After a description of the study to the patients, written informed consent was obtained. Patients were evaluated by the research psychiatrist after a thorough medical and neurological workup.

Patients were enrolled in this study if they were aged 50–90; (2) satisfied the criteria for aMCI (McKhann et al., 1984) of a presumably degenerative nature defined as subjective memory complaint corroborated by an informant and insufficient global cognitive and functional impairment to meet NINCDS-ADRDA criteria, and had a Clinical Dementia Rating (Morris, 1993) score of 0.5; (3) were physically healthy and had all laboratory assessments (including urine/blood routine, biochemical tests, and electrocardiograph) within normal limits; and (4) had sufficient education to communicate effectively and were capable of completing the assessments of the study. For patients who had already been on AChEIs therapy, AChEIs had to be continued for at least 3 months before enrollment and AChEIs doses had to be kept unchanged during the study duration. For patients who had not yet been on AChEI therapy, AChEIs or other anti-dementia medications were forbidden during the study duration.
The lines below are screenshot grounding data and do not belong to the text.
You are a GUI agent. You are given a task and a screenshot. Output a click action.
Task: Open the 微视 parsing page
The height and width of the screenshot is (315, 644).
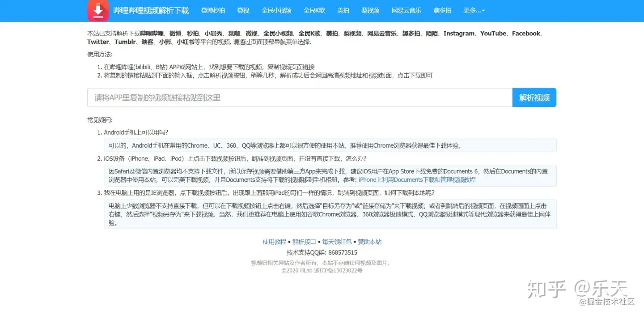[243, 10]
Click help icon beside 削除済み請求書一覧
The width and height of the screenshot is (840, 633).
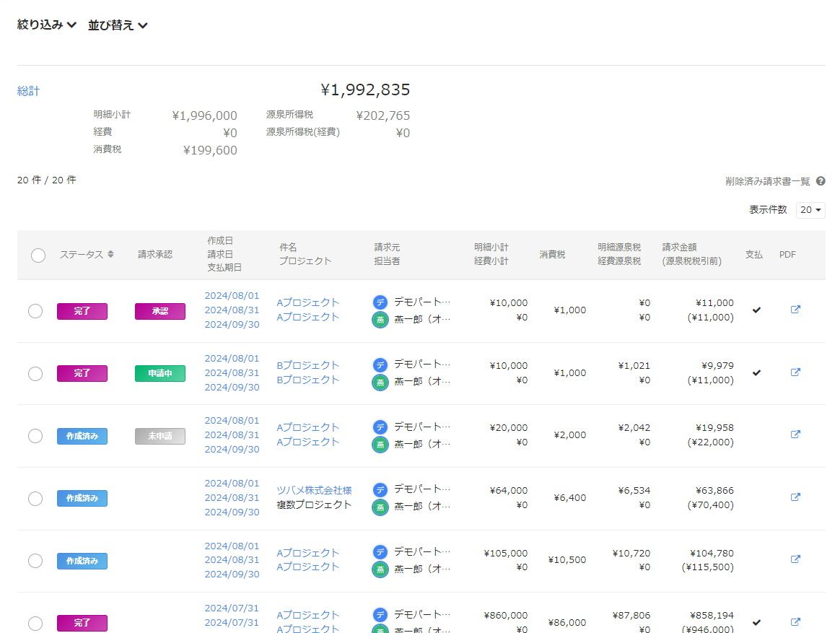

Exclusion criteria included history of significant cerebrovascular disease; Hachinski Ischemic Score >4; major neurological, psychiatric, or medical conditions other than MCI; substance (including alcohol) abuse or dependence; delusion, hallucination, or delirium symptoms; severe visual or hearing loss; and inability to follow the protocol.

Treatments

Eligible patients continued their originally ongoing psychotropic drugs (if any) throughout the study period and were randomly assigned to either of 2 treatment groups in a double-blind manner: sodium benzoate (250–1500 mg/d) or placebo for 24 weeks. Sodium benzoate (250 mg/capsule) was purchased from Excelsior Biopharma Inc.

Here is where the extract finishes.